Highly Ordered DNA Framework Interface Enables Efficient Enzymatic Oligonucleotide Synthesis

De novo DNA synthesis plays crucial roles in life science. Enzymatic oligonucleotide synthesis (EOS) has attracted interest due to longer synthesized chains, simple procedure, cost-effectiveness, and environmental friendliness. However, unlike chemical synthesis dominated by small molecule, the EOS relies on enzyme reacting with primers. It remains challenging due to restricted accessibility caused by the anisotropy of initiator primers and the spatial hindrance of Enzymes. Herein, this study developes a nanoscopic interface functioned with 3D DNA framework to achieve efficient EOS. The highly ordered DNA framework - tetrahedral DNA nanostructures (TDN) provide an ordered upright orientation and reasonable spacing for primers to enhance enzyme accessibility.
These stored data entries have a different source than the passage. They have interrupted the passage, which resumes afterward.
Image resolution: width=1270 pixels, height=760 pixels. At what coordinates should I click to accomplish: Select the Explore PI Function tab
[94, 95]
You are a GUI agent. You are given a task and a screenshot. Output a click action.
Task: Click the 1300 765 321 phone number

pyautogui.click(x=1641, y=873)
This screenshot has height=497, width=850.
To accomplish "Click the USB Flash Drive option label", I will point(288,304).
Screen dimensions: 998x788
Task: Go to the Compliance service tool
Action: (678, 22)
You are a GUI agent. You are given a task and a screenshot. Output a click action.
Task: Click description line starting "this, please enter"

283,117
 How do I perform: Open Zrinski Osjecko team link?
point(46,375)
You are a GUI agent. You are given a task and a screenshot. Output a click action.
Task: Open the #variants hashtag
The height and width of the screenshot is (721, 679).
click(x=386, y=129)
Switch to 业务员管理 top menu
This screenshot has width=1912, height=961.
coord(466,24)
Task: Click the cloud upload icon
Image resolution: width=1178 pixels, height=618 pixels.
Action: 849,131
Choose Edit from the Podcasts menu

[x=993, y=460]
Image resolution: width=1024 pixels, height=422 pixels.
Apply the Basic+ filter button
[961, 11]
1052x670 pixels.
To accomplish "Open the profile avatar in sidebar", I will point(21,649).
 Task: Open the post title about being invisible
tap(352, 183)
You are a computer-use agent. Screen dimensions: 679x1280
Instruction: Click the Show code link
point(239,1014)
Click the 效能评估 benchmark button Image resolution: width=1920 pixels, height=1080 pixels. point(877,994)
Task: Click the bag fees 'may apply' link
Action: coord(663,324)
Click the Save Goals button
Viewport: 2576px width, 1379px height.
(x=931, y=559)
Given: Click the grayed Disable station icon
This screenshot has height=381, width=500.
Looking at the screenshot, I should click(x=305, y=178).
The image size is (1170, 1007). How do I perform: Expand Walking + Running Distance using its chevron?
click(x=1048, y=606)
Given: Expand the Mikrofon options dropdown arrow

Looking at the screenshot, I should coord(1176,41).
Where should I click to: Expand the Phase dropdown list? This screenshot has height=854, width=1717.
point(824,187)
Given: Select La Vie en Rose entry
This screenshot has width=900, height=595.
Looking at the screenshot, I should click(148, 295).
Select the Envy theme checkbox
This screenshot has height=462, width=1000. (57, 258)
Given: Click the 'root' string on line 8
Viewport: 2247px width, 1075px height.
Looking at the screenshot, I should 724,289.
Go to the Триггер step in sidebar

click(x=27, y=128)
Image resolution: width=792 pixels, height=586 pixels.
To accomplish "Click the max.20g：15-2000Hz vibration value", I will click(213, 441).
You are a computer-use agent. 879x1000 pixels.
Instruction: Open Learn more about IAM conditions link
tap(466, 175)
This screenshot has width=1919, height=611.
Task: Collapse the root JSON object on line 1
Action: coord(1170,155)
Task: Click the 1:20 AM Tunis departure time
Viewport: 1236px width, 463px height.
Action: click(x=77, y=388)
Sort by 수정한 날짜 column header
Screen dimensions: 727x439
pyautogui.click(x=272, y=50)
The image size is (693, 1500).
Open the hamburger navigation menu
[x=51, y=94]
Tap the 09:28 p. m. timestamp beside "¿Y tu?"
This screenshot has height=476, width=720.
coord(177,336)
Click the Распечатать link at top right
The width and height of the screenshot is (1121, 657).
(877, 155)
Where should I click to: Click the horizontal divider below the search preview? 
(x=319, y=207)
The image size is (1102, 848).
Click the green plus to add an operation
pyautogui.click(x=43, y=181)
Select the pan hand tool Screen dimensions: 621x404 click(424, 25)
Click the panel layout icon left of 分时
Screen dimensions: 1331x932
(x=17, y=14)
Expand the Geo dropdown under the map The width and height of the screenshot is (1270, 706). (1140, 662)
Compared to single-stranded structures, the TDN scaffold significantly enhances the enzyme's substrate affinity and catalytic reaction kinetics. As for the synthesis of five given patterned sequences, TDN scaffold effectively reduces the occurrence of deletion errors with increasing yield. Finally, efficient TDN-based EOS is employed for DNA information storage by synthesizing a 60-nucletide DNA fragment with a stepwise yield of 96.82%, allowing the accurate retrieval of 15 bytes of text information. The TDN-based EOS paves the way for developing more efficient and accurate DNA synthesis methods, laying a robust foundation for future applications in DNA storage and genetic research.

DNA information storage; DNA synthesis efficiency; synthetic biology; tetrahedral DNA nanostructure.